→ **Activity**
This exercise asks for the entries to be repeated exactly, without their images.
--*--
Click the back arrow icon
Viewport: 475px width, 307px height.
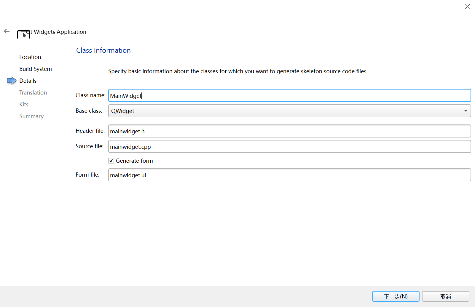(x=7, y=31)
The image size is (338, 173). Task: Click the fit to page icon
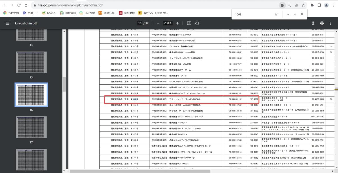click(189, 23)
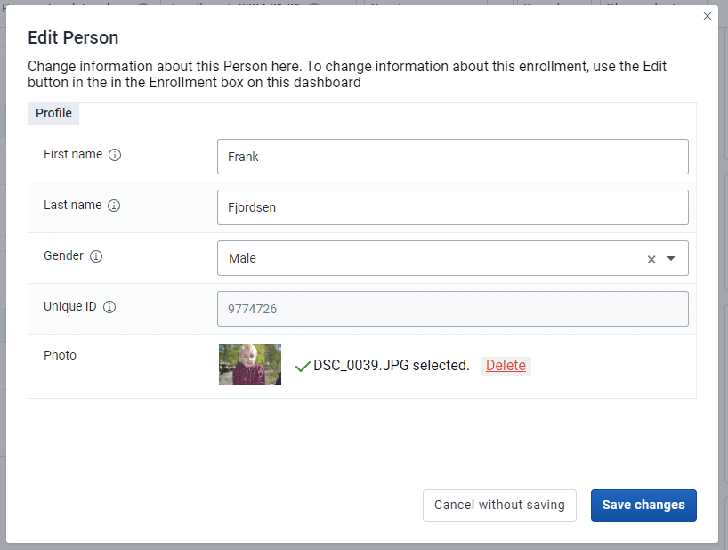This screenshot has width=728, height=550.
Task: Click the info icon beside Unique ID
Action: pos(109,306)
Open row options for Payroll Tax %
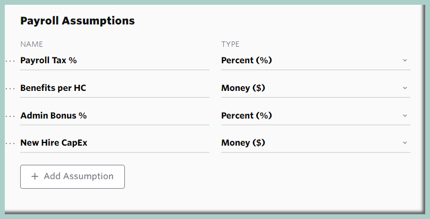 pyautogui.click(x=11, y=61)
--*--
→ **Exercise result**
Click the back arrow icon
Viewport: 475px width, 307px height.
(x=7, y=31)
The image size is (338, 173). Task: Click the fit to page icon
click(189, 23)
This screenshot has width=728, height=550.
Task: Click the info icon beside Unique ID
Action: pos(109,306)
Open row options for Payroll Tax %
 pyautogui.click(x=11, y=61)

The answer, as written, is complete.